I was reminded of the beginnings of the REA program on a recent trip to the town of Hyde Park in upstate New York. As you may know, FDR was born in Hyde Park on an estate called Springwood; he returned there frequently over the course of his eventful life, and he and Eleanor Roosevelt are buried on the grounds of the estate. Today, you can tour the Roosevelt home at Springwood and visit the FDR Presidential Library & Museum. (For anyone interested in U.S. history, particularly World War II, the museum is a must-see.)
In addition to being a wartime president, Roosevelt had the overwhelming challenge of trying to jump-start the U.S. economy in the throes of the Great Depression. The REA program was just one of many “New Deal” programs he initiated. While the museum includes exhibits about each of these programs, I took special note of the exhibit titled “Powering Rural America.” The introduction to the exhibit reminds us of the reasons FDR started the REA program:
“Imagine a world without electricity. In 1933, 90 percent of America’s farmers lived in such a world. Ignored by private power companies, who could not make a profit wiring rural areas, farm families passed their nights in darkened homes. Their days were filled with time-consuming manual labor. Electricity could transform farm life with pumps to supply running water, refrigerators, washing machines and other labor-saving devices. A longtime advocate of public power, FDR was determined to bring affordable electricity to rural Americans.”
As the result of FDR’s vision and the hard work of co-op line crews over the last 80 years, America’s farms and small towns enjoy the benefits of electricity. Today, your co-op provides more than electricity; it’s an integral part of your community.

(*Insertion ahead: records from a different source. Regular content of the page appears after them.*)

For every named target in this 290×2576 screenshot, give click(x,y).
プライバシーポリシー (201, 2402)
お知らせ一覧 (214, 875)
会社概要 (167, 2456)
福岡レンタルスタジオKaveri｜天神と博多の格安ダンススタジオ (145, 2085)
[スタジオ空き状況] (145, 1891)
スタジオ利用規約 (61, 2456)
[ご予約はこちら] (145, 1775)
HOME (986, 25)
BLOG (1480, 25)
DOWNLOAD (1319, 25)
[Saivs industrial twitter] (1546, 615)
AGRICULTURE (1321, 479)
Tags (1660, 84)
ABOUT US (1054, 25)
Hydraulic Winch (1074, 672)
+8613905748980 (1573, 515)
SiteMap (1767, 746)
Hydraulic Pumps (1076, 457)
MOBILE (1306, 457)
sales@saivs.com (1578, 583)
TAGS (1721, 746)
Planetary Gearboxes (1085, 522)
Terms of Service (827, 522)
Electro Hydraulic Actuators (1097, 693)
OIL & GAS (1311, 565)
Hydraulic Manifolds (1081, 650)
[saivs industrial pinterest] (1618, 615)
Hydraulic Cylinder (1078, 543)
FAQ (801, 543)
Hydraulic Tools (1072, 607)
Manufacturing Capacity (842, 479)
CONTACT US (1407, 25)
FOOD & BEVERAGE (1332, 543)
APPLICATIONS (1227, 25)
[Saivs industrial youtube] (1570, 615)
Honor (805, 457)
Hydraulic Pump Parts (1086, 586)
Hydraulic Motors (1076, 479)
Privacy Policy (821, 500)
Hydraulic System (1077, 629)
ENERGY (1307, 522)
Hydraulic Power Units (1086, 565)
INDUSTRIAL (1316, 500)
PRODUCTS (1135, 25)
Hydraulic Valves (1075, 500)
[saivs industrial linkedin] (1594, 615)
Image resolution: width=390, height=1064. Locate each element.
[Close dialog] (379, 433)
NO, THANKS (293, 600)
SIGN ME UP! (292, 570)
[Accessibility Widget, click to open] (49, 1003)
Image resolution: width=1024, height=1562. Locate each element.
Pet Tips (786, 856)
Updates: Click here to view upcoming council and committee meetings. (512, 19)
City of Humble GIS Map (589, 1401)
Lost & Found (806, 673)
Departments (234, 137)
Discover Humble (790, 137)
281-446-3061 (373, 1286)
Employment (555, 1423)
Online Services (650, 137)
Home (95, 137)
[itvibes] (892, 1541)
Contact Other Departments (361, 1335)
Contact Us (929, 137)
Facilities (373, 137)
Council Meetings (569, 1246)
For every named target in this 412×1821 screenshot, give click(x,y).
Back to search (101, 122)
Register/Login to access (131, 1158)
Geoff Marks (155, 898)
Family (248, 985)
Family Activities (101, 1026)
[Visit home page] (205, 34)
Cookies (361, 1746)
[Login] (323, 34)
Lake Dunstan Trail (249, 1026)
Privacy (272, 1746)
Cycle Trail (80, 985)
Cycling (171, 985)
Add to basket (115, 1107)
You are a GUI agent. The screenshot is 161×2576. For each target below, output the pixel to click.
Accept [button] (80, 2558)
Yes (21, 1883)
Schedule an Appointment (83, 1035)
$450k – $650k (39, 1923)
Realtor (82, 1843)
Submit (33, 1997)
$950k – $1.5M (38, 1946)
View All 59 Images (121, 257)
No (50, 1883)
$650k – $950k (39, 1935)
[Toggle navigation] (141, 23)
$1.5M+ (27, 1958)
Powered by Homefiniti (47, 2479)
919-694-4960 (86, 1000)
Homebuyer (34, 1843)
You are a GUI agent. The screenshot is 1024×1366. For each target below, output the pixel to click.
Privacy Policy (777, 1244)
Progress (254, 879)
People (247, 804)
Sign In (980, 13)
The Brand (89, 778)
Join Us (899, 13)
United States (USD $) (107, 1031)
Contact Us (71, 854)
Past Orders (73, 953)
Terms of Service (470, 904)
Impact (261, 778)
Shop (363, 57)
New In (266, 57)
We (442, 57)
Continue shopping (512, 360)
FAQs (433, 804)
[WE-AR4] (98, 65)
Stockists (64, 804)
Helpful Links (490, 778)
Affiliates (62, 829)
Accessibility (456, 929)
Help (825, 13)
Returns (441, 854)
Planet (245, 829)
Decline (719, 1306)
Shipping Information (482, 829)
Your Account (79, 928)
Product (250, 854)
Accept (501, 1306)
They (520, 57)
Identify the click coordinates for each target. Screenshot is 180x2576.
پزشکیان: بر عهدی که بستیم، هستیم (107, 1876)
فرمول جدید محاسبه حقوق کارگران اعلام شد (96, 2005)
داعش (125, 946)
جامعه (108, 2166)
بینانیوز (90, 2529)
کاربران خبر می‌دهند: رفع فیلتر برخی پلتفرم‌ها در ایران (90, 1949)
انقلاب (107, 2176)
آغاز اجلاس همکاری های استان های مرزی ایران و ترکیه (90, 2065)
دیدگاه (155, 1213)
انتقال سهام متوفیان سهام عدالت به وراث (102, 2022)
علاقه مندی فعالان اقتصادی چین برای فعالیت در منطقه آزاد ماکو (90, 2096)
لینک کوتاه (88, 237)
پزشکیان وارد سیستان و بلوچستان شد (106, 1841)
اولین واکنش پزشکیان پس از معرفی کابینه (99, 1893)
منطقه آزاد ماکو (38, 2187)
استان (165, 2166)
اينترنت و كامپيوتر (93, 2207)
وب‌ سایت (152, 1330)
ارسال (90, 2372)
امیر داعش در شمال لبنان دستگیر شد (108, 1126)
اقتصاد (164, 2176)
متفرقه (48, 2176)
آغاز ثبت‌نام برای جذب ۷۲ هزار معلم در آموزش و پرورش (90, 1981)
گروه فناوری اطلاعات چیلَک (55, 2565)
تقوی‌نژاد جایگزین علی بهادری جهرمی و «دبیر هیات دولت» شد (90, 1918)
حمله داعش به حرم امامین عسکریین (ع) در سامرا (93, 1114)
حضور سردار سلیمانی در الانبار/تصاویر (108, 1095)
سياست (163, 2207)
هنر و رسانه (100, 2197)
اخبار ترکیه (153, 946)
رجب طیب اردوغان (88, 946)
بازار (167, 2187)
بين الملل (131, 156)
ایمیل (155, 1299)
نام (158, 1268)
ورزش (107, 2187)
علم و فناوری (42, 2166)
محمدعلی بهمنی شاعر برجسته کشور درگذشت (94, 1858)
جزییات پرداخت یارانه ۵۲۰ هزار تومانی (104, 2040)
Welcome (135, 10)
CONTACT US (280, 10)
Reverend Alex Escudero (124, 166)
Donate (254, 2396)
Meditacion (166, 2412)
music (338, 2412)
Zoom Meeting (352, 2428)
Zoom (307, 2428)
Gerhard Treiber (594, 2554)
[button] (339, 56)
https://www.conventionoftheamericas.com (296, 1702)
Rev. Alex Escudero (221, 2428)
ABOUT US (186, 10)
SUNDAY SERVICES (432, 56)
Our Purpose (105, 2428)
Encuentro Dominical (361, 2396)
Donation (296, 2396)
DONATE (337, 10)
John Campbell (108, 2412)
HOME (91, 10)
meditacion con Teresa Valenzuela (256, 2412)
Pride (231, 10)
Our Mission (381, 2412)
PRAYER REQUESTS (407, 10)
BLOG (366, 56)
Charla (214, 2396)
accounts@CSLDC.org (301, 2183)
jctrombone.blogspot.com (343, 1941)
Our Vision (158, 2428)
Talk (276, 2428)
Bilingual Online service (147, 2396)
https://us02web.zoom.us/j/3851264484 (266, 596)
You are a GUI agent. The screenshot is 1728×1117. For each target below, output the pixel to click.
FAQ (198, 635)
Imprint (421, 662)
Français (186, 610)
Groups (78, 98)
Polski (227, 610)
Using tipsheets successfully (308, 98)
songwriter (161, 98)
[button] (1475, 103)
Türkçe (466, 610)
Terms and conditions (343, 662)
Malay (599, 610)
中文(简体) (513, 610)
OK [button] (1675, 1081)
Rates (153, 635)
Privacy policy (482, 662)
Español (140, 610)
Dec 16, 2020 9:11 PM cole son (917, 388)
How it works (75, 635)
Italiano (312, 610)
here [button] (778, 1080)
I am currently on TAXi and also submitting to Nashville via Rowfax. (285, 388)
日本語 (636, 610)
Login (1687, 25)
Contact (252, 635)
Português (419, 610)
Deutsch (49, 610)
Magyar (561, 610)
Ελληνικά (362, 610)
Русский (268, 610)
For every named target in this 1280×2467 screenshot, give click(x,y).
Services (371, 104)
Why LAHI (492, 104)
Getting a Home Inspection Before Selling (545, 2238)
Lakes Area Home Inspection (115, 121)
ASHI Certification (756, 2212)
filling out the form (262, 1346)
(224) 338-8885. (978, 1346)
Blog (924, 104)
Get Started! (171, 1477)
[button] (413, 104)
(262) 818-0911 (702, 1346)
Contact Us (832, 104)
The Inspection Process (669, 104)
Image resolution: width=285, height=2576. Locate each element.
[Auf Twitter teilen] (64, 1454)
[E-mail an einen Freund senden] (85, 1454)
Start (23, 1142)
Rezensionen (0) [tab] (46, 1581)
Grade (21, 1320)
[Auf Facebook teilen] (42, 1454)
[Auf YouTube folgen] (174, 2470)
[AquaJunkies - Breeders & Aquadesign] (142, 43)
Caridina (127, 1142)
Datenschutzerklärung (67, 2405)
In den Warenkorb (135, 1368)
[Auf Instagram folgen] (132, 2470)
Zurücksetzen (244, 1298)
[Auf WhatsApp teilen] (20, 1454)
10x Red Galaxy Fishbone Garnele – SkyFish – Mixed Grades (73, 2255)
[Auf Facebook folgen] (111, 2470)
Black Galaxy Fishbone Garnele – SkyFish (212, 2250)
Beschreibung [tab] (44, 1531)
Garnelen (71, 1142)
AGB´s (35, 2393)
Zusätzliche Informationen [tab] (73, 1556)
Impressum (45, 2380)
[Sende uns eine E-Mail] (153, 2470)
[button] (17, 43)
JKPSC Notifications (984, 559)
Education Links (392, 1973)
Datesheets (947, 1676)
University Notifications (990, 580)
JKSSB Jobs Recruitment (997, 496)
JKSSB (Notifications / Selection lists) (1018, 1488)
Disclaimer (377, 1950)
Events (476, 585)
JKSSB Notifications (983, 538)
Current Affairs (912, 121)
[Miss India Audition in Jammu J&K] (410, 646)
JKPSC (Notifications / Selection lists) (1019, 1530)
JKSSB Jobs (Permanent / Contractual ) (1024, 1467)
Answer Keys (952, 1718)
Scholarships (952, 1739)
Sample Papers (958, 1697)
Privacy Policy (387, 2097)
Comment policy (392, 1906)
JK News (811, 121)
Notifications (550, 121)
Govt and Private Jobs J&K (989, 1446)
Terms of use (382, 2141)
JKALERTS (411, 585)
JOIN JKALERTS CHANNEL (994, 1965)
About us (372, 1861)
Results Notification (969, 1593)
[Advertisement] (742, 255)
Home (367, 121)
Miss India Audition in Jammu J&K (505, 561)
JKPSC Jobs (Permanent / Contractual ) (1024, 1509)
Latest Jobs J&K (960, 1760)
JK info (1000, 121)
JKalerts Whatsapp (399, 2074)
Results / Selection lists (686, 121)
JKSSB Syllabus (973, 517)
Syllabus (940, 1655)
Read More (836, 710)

That is part of the “co-op difference.”
Your local electric cooperative pays taxes; it employs your neighbors; it lights your kids’ ball field; it sponsors local youth programs; it offers college and trade school scholarships to local students; and so much more. Co-ops also help those who struggle to pay their power bills by supporting Energy Outreach Colorado and other organizations that help those less fortunate. No other type of electric utility has this kind of connection with its consumers.
When I visited Hyde Park this fall, I paid homage to FDR at his grave in the rose garden at the Springwood estate. With the REA, he started something big: a movement that has grown and flourished and now includes over 900 cooperatives serving more than 42 million Americans in 47 states. That’s something to be proud of, just as all of Colorado’s electric co-ops are proud to serve their members and their communities.
With your support, Colorado’s electric cooperatives will continue to live “the co-op difference” in 2019 and beyond. I wish you a happy holiday season and a healthy new year.